As a final complication, we assume that the Green, Yellow, and Red servers cannot communicate with each other. The networks are completely isolated. This complication is really the fly in the ointment -- if the networks could communicate with each other, we could use a standard remote depot solution.
The question then becomes: How can we maintain our three code bases effectively in Perforce? We want to easily manage the problem of periodically moving code from one system to another, and avoid an unnecessarily complicated build and release process.

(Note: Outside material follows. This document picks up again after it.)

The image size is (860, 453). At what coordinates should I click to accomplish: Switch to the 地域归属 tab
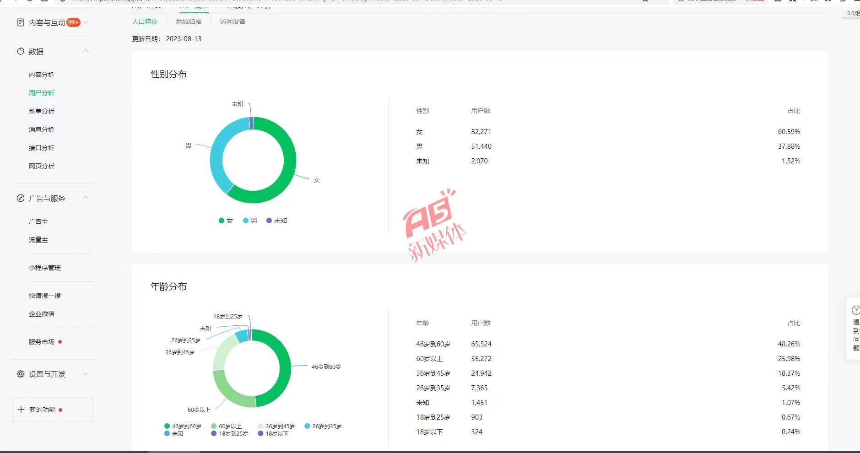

At the Green level, things are very simple. Let's assume we have one product called Ace. We'll have a depot called Green. Starting out, we just have three files:
> p4 files //Green/...
//Green/Ace/src/green.c#1 - add change 636 (text)
//Green/Ace/src/red.c#1 - add change 636 (text)
//Green/Ace/src/yellow.c#1 - add change 636 (text)
The file green.c is the only real source file. The other two files are placeholders at this level; they are present to allow our build system to work correctly. (Rather than placeholders, they may be stubs that provide some simple functionality for testing.)
At the Yellow level, we provide a second depot called Yellow. This depot holds only the files that must be secured at the Yellow level. Having a separate depot provides a few advantages:
- A nice organizational element, which we'll examine in the next section;
- the ability to physically put files at the Yellow level on different physical storage;
- and an easy way to manage different permissions for files at the two levels. For instance, we can easily grant write access to the Yellow depot, and only open access to the Green depot, to make sure that no changes to Green code are submitted here.
For our example, let's say that we only have one file maintained at the Yellow level:
> p4 files //Yellow/...
//Yellow/Ace/src/yellow.c#1 - add change 637 (text)
Finally, at the Red level, we have a third depot, called Red. Again, only the files that must be maintained at the Red level are managed in this depot.
> p4 files //Red/...
//Red/Ace/src/red.c#1 - add change 638 (text)
So how do we move code from one server to another? For the sake of simplicity, we can just do code drops. Let's say we reach a good development milestone on our Green code. We can take a snapshot of the Green depot, move it to the //Green depot on the Yellow server, and import it there. That can be done using P4V's Reconcile Offline Work tool or a similar script. We can test on the Yellow server, and finally move snapshots of the Yellow and Green depots up to the Red server.
This approach of course does not preserve full history of the Green depot on the Yellow or Red servers, but it does give us important baselines or snapshots of the Green code to use for testing and development of the Yellow and Red code. Since all official development of the Green code has to happen on the Green server, this trade-off is acceptable in most cases.
Now let's see how we can use this depot structure effectively.
At the Green level, our workspaces and build systems are simple. At the Yellow level, we use an overlay mapping in our workspace to superimpose the Yellow code:
Using this mapping, our real Yellow source code file is put into our workspace, instead of the placeholder/stub version. Our build system does not need to be changed.
At the Red level, we add one more mapping to overlay the Red depot:
This view gives us the real Red source code file, rather than the placeholder/stub.
As discussed in the previous section, we can easily set permissions on the three depots to make sure that only files at the server's own security level are modified. Files at the other level(s) may be opened but not submitted.
If necessary, we can use triggers to enforce these conventions in workspaces at the Yellow and Red levels.
One thing to watch out for is (surprise!) renamed files. If a file is renamed at the Yellow or Red levels, then its placeholder/stub at the Green level must also be renamed.